Кириллович шутя заметил, что он сейчас, как конник на распутье, должен выбрать из трех дорог: или не возвращать банку аванс за лен, или не отдавать долг колхозам, выручившим в сенокос, или просто не рассчитать колхозников. Последний путь — гибельный. Имея под боком точную и щедрую в расчетах Визьму, обманывать нельзя. И так с доярками сущая беда. Сейчас одну группу коров доит секретарь сельсовета Мария Викторовна — у нее декретный отпуск, сына родила. Но это выход временный, отпуск к концу, а других здоровых женщин в той бригаде нет. Теперь же обязательно надо поднимать оплату и в полеводстве. Главная доходная отрасль — льноводство. Держится ленок заботами и хлопотами старушек, сыновья и дочери которых или в Визьме, или в Череповце, на металлургическом комбинате. С января начинает действовать закон о колхозных пенсиях, он даст старушке примерно те же деньги, что она добывала на льне.

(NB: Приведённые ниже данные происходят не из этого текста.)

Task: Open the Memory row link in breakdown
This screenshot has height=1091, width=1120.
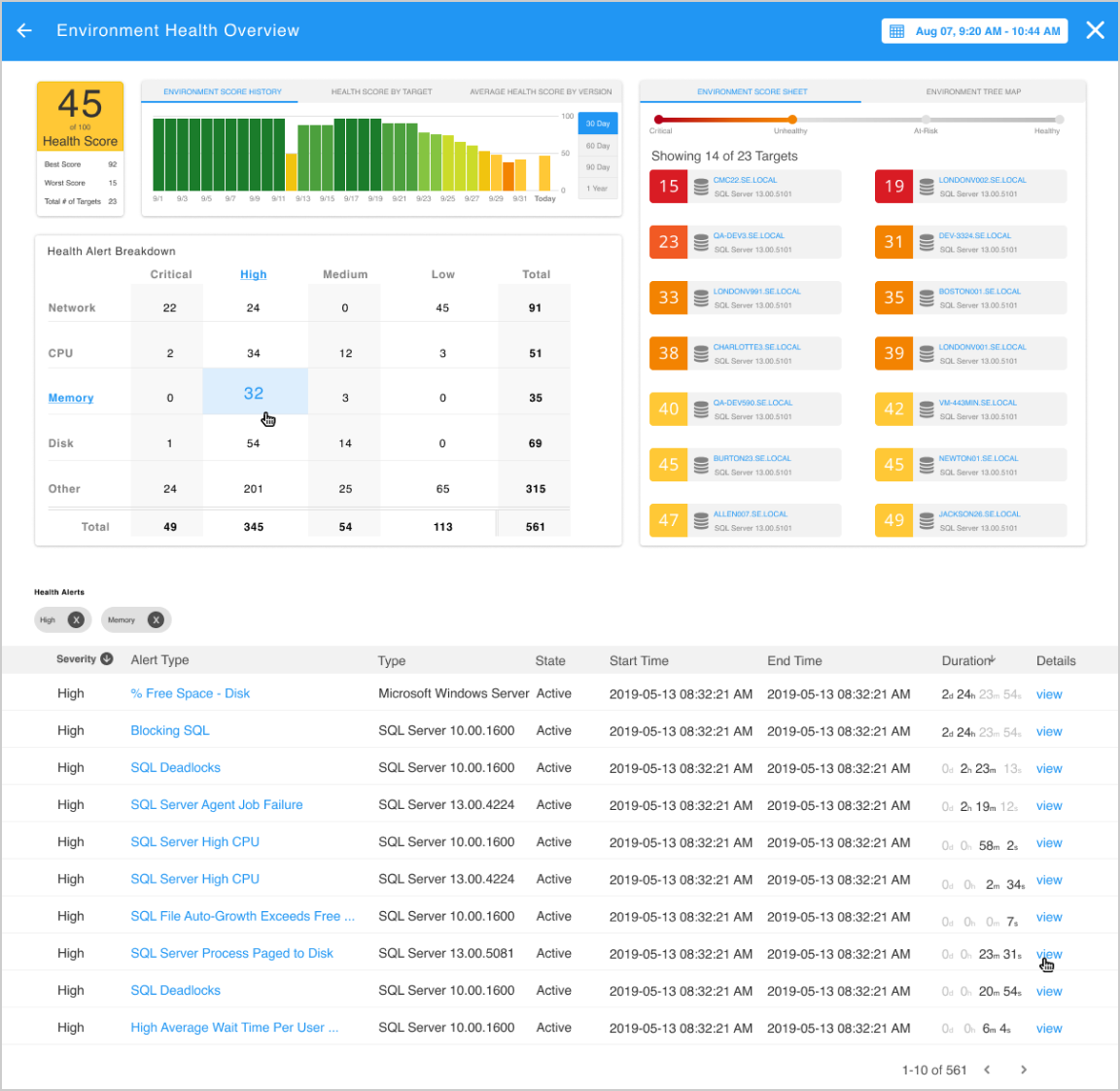Action: 71,399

И если не заинтересовать пенсионерок лучшими, чем прежде, заработками и не уговорить к тому же, ленок осиротеет.
За год Кириллович разобрался со сложным земельным хозяйством и выработал свой твердый взгляд. Сельскохозяйственных угодий много — 3104 гектара, но сенокосы и выпасы закустарены, заболочены, засорены камнями. Считается, что в пашне 853 гектара, но ста двадцати гектаров он не нашел — давно уже лесом заросли. А из оставшейся пашни двести пятьдесят гектаров — мелкий контур, клочки от полугектара до полутора гектаров, сильно засоренные камнями. Урожаи на этих латочках ничтожны, чистого дохода от них не жди, а затраты на тракторную обработку громадны.